**Data in this exercise**.
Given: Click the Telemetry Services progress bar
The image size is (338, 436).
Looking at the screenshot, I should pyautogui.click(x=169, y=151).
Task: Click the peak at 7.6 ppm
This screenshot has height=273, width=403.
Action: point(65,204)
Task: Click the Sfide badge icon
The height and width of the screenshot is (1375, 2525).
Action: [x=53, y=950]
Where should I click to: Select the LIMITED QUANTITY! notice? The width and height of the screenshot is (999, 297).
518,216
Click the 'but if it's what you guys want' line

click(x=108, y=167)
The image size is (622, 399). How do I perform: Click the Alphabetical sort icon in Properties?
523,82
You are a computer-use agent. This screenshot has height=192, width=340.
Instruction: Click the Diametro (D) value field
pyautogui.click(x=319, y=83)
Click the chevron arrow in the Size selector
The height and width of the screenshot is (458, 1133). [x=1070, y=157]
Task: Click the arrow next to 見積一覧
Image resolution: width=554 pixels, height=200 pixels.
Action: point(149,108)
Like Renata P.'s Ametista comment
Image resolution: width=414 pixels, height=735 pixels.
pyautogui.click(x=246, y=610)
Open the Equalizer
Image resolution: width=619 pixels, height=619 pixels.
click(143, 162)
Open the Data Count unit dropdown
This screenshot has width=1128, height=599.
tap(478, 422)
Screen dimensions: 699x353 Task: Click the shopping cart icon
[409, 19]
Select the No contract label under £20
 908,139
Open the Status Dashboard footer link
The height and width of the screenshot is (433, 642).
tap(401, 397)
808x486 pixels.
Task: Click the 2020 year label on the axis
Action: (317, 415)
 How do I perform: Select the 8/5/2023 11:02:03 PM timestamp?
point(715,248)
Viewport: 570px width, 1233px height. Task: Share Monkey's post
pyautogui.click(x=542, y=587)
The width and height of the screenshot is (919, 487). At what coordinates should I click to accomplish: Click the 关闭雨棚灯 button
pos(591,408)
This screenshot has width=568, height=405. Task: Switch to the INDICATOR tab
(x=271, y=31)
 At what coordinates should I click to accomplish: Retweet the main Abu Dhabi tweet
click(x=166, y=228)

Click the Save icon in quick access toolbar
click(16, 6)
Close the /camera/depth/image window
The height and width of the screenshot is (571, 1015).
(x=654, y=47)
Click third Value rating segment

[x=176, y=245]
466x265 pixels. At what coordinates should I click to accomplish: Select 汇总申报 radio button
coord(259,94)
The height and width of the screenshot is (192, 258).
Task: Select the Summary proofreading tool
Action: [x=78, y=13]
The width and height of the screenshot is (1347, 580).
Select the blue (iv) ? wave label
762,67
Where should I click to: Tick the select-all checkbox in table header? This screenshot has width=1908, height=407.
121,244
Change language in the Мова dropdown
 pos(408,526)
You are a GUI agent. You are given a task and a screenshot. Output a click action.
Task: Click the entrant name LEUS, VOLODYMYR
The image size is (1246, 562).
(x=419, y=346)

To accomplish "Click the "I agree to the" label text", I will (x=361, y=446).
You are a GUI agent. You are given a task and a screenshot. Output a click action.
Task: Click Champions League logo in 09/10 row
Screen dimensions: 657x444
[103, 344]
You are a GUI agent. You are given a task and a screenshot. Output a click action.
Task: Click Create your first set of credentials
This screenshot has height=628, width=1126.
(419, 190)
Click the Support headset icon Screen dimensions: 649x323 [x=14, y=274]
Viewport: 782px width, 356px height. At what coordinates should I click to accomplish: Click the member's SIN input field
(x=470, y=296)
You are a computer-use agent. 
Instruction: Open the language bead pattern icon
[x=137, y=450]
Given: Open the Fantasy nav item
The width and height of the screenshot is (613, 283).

**About this exercise**. Retype the records above without changing a single word.

**Written solution**.
Given: Click the Telemetry Services progress bar
The image size is (338, 436).
Looking at the screenshot, I should pyautogui.click(x=169, y=151).
Task: Click the peak at 7.6 ppm
This screenshot has height=273, width=403.
Action: point(65,204)
Task: Click the Sfide badge icon
The height and width of the screenshot is (1375, 2525).
Action: [x=53, y=950]
Where should I click to: Select the LIMITED QUANTITY! notice? The width and height of the screenshot is (999, 297).
518,216
Click the 'but if it's what you guys want' line

click(x=108, y=167)
The image size is (622, 399). How do I perform: Click the Alphabetical sort icon in Properties?
523,82
You are a computer-use agent. This screenshot has height=192, width=340.
Instruction: Click the Diametro (D) value field
pyautogui.click(x=319, y=83)
Click the chevron arrow in the Size selector
The height and width of the screenshot is (458, 1133). [x=1070, y=157]
Task: Click the arrow next to 見積一覧
Image resolution: width=554 pixels, height=200 pixels.
Action: point(149,108)
Like Renata P.'s Ametista comment
Image resolution: width=414 pixels, height=735 pixels.
pyautogui.click(x=246, y=610)
Open the Equalizer
Image resolution: width=619 pixels, height=619 pixels.
click(143, 162)
Open the Data Count unit dropdown
This screenshot has width=1128, height=599.
tap(478, 422)
Screen dimensions: 699x353 Task: Click the shopping cart icon
[409, 19]
Select the No contract label under £20
 908,139
Open the Status Dashboard footer link
The height and width of the screenshot is (433, 642).
tap(401, 397)
808x486 pixels.
Task: Click the 2020 year label on the axis
Action: (317, 415)
 How do I perform: Select the 8/5/2023 11:02:03 PM timestamp?
point(715,248)
Viewport: 570px width, 1233px height. Task: Share Monkey's post
pyautogui.click(x=542, y=587)
The width and height of the screenshot is (919, 487). At what coordinates should I click to accomplish: Click the 关闭雨棚灯 button
pos(591,408)
This screenshot has width=568, height=405. Task: Switch to the INDICATOR tab
(x=271, y=31)
 At what coordinates should I click to accomplish: Retweet the main Abu Dhabi tweet
click(x=166, y=228)

Click the Save icon in quick access toolbar
click(16, 6)
Close the /camera/depth/image window
The height and width of the screenshot is (571, 1015).
(x=654, y=47)
Click third Value rating segment

[x=176, y=245]
466x265 pixels. At what coordinates should I click to accomplish: Select 汇总申报 radio button
coord(259,94)
The height and width of the screenshot is (192, 258).
Task: Select the Summary proofreading tool
Action: [x=78, y=13]
The width and height of the screenshot is (1347, 580).
Select the blue (iv) ? wave label
762,67
Where should I click to: Tick the select-all checkbox in table header? This screenshot has width=1908, height=407.
121,244
Change language in the Мова dropdown
 pos(408,526)
You are a GUI agent. You are given a task and a screenshot. Output a click action.
Task: Click the entrant name LEUS, VOLODYMYR
The image size is (1246, 562).
(x=419, y=346)

To accomplish "Click the "I agree to the" label text", I will (x=361, y=446).
You are a GUI agent. You are given a task and a screenshot. Output a click action.
Task: Click Champions League logo in 09/10 row
Screen dimensions: 657x444
[103, 344]
You are a GUI agent. You are given a task and a screenshot. Output a click action.
Task: Click Create your first set of credentials
This screenshot has height=628, width=1126.
(419, 190)
Click the Support headset icon Screen dimensions: 649x323 [x=14, y=274]
Viewport: 782px width, 356px height. At what coordinates should I click to accomplish: Click the member's SIN input field
(x=470, y=296)
You are a computer-use agent. 
Instruction: Open the language bead pattern icon
[x=137, y=450]
Given: Open the Fantasy nav item
The width and height of the screenshot is (613, 283).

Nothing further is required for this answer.